Il presidente della Banca centrale europea aveva ribadito che l'uscita della Grecia dall'euro ci avrebbe fatto entrare - scrive Napoletano - in una terra incognita provocando una reazione nervosa del ministro delle Finanze tedesco stretto tra la ragione del suo interesse politico e l'evidenza lineare del ragionamento di Draghi che non poteva sfuggire a un uomo esperto e competente come lui.

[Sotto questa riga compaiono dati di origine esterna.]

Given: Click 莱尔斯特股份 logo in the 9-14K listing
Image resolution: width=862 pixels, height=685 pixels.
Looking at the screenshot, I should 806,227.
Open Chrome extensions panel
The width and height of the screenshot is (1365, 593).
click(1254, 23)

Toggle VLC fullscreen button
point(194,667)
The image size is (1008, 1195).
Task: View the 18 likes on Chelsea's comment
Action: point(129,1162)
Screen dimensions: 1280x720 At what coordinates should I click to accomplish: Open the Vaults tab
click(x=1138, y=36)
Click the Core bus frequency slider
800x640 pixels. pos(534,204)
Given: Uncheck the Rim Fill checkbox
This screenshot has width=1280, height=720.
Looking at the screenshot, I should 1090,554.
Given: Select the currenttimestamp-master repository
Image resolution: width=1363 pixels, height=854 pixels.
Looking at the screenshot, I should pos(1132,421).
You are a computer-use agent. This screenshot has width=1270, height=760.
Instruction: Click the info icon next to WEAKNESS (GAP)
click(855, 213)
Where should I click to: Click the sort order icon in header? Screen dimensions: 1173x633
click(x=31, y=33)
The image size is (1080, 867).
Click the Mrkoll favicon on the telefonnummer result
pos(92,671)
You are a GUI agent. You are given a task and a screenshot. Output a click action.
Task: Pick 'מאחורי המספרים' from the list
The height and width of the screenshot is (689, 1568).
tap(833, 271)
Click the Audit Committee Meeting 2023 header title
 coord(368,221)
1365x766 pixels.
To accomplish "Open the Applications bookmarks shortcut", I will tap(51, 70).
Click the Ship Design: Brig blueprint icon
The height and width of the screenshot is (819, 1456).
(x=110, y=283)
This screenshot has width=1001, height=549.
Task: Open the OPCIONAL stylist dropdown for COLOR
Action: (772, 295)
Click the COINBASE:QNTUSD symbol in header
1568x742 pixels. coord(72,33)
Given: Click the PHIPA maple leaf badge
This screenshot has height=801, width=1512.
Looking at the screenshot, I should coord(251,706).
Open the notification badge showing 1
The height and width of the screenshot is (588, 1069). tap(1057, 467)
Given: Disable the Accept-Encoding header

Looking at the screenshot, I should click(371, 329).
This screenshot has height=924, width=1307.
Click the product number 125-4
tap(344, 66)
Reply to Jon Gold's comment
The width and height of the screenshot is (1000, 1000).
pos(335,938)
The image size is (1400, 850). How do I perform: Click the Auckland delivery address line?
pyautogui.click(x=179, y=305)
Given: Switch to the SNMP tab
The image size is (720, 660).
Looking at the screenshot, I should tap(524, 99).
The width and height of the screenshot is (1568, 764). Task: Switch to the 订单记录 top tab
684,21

Fu allora che Draghi cominciò a emergere come un leader politico e non soltanto come un grande tecnico della banca e delle monete. Napoletano racconta della premiazione avvenuta a Trento il 13 febbraio 2016 quando andò ad ascoltare la lectio di Draghi. Trento era la città di De Gasperi da cui il grande statista democristiano partiva per andare a rappresentare la sua comunità al Parlamento di Vienna finché esistette l'impero austroungarico. Il discorso che pronunciò Draghi fu il suo manifesto quando disse: «La ragione ultima di esistenza di un governo consiste nell'offrire ai propri cittadini sicurezza fisica ed economica e in una società democratica nel preservare la libertà e i diritti individuali insieme a un'equità sociale che rispecchi il giudizio degli stessi cittadini. Coloro che nel secondo dopoguerra volsero lo sguardo all'esperienza dei trenta anni precedenti conclusero che quei governi emersi dal nazionalismo, dal populismo, da un linguaggio in cui il carisma si accompagnava alla menzogna, non avevano dato ai loro cittadini sicurezza, equità, libertà: avevano tradito la ragione stessa della loro esistenza».
L'importanza di questo libro è nella descrizione di un misurato e non enfatico campione liberale che non alza la voce e che garantisce la più ferma ostilità e l'indipendenza da qualsiasi ideologia populista, fascista, comunista e di ogni altra possibile combinazione della illiberalità con il dirigismo economico e la violenza delle parole usate come armi contro la logica, la competenza, il rispetto dei principi della convivenza umana tra persone che meritano tutte uguale rispetto e identica qualità di servizi di un buon governo, capace di non mentire e
garantire competente capacità nell'amministrazione della cosa pubblica. Il libro racconta molto di più con un lungo diario giorno per giorno e per quel diario rinviamo i lettori al libro appena uscito per «La nave di Teseo».